How to do a synchronous timed update tick in a GenServer

I am working on a Decentralized Autonomous System Framework (seeking contributors) to help bring Carl Hewitt’s/Stanford University’s vision of Scalable Intelligent Systems to fruition.

TLDR; The Automaton is a user-defined BT that is ticked ( the whole user-defined tree/subtree is ticked via the corresponding update function(sequence/selector) etc…) at regular intervals. The problem is that the update function for the behavior tree has to tick(update) the tree synchronously as it needs to perform a depth first traversal to check for status of each node to make decisions.

When I use Process.send_after it is printing the tree out of order. I am assuming it is due to asynchronicity because when I remove that call it ticks the tree in DFS order once. With the call to send_after it prints the first node again before ticking the entire tree. I have tried using handle_call but cannot send to self (tried the GenServer.reply trick to send a message via spawing a process but that is just faking a synchronous call).
I have read in several places that one should not use a recieve/after type loop in GenServer because it can mess up GenServer's own receive loop underlying the callbacks.

Is there another way to achieve this or am I missing something?

defmodule Automaton do
  @moduledoc """
    This is the primary user control interface to the Automata system. The
    configration parameters are used to inject the appropriate modules into the
    user-defined nodes based on their node_type and other options.
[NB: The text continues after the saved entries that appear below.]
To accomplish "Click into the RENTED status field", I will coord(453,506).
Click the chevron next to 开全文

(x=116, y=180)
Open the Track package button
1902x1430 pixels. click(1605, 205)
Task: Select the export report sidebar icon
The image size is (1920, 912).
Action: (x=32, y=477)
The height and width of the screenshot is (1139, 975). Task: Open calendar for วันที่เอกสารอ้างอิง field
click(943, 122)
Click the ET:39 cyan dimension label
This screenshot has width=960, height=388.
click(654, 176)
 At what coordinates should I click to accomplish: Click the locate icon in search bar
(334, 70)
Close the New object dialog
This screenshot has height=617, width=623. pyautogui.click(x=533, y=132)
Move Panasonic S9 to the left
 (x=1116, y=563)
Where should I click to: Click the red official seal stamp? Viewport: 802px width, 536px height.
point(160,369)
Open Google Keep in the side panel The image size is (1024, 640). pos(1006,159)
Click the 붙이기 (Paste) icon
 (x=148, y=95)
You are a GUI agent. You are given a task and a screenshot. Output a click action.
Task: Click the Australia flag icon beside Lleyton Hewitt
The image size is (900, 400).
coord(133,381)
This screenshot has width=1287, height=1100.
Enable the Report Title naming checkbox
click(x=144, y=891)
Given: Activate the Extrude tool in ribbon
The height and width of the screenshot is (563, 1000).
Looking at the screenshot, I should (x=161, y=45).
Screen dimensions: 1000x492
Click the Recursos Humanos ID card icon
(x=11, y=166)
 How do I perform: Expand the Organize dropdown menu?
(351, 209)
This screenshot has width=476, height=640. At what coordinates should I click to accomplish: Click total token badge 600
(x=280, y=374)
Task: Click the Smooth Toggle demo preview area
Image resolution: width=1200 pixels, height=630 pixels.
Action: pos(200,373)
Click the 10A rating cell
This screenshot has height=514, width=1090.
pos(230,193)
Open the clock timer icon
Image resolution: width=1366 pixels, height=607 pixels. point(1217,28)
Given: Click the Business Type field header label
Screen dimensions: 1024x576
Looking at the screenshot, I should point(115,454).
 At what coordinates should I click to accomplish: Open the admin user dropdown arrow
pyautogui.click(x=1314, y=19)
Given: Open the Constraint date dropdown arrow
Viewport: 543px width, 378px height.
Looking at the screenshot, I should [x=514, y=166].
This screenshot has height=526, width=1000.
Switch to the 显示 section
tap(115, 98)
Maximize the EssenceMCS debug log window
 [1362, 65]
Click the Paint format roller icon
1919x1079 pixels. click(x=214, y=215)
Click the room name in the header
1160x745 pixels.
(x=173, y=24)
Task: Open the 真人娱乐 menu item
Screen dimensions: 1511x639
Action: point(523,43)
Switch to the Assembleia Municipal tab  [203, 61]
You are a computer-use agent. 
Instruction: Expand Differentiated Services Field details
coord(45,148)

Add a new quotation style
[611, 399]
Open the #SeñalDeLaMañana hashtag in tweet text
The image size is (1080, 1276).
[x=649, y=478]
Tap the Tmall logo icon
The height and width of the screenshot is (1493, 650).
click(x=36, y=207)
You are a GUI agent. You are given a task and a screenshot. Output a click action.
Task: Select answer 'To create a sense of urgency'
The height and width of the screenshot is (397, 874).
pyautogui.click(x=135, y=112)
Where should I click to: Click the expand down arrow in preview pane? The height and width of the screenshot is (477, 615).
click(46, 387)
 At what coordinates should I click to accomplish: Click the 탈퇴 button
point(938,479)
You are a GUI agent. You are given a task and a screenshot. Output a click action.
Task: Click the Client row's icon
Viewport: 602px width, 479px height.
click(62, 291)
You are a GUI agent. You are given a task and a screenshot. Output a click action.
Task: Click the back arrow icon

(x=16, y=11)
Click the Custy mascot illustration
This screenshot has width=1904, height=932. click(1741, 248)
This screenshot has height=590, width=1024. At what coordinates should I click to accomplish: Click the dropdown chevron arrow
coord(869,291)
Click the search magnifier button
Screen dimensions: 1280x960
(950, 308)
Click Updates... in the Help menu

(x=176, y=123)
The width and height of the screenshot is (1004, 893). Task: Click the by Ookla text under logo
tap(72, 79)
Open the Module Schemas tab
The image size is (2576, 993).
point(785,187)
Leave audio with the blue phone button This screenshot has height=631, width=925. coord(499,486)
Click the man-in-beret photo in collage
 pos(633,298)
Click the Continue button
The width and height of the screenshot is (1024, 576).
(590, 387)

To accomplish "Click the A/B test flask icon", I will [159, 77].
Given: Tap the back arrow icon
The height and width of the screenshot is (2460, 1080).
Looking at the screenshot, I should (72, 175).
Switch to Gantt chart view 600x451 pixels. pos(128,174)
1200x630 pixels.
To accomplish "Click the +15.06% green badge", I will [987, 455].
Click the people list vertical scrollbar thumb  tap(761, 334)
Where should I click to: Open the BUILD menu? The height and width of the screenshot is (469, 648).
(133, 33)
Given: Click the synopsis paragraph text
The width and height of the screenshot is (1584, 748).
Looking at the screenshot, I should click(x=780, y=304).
    TODO: store any currently processing nodes so they can be ticked directly
    within the behaviour tree engine rather than per tick traversal of the entire
    tree. Zipper Tree?
  """

  alias Automaton.Behavior
  alias Automaton.CompositeServer
  alias Automaton.ComponentServer

  defmacro __using__(user_opts) do
    prepend =
      quote do
        # all nodes are Behavior's
        use Behavior, user_opts: unquote(user_opts)
      end

    c_types = CompositeServer.types()
    cn_types = ComponentServer.types()
    allowed_node_types = c_types ++ cn_types
    node_type = user_opts[:node_type]
    unless Enum.member?(allowed_node_types, node_type), do: raise("NodeTypeError")

    node_type =
      cond do
        Enum.member?(c_types, node_type) ->
          quote do: use(CompositeServer, user_opts: unquote(user_opts))

        Enum.member?(cn_types, node_type) ->
          quote do: use(ComponentServer, user_opts: unquote(user_opts))
      end

    control =
      quote do
        def tick(state) do
          new_state = if state.status != :bh_running, do: on_init(state), else: state

          status = update(new_state)

          if status != :bh_running do
            on_terminate(status)
          else
            schedule_next_tick(new_state.tick_freq)
          end

          [status, new_state]
        end

        def schedule_next_tick(ms_delay) do
          Process.send_after(self(), :scheduled_tick, ms_delay)
        end

        @impl GenServer
        def handle_call(:tick, _from, state) do
          [status, new_state] = tick(state)
          {:reply, status, new_state}
        end

        @impl GenServer
        def handle_info(:scheduled_tick, state) do
          [status, new_state] = tick(state)

          {:noreply, new_state}
        end
      end

    [prepend, node_type, control]
  end
end

Where the actual Composite that is printing out of order is as follows:

defmodule Automaton.Composite.Sequence do
  @moduledoc """
    Behavior for user-defined sequence actions. When the execution of a sequence
    node starts, then the node’s children are executed in succession from left
    to right, returning to its parent a status failure (or running) as soon as a
    child that returns failure (or running) is found. It returns success only
    when all the children return success. The purpose of the sequence node is to
    carry out the tasks that are defined by a strict sequence of sub-tasks, in
    which all have to succeed.

    A Sequence will return immediately with a failure status code when one of
    its children fails. As long as its children are succeeding, it will keep
    going. If it runs out of children, it will return in success.
  """
  alias Automaton.{Composite, Behavior}

  defmacro __using__(opts) do
    quote do
      @impl Behavior
      def update(%{workers: workers} = state) do
        {w, status} = tick_workers(workers)
        status
      end

      def tick_workers(workers) do
        Enum.reduce_while(workers, :ok, fn w, _acc ->
          status = GenServer.call(w, :tick, 10_000)

          # If the child fails, or keeps running, do the same.
          cond do
            status == :bh_running ->
              {:cont, {w, :bh_running}}

            status != :bh_success ->
              {:halt, {w, status}}
          end
        end)
      end
    end
  end
end

Thanks and please help us improve massively on computer-human interaction for the 2020’s!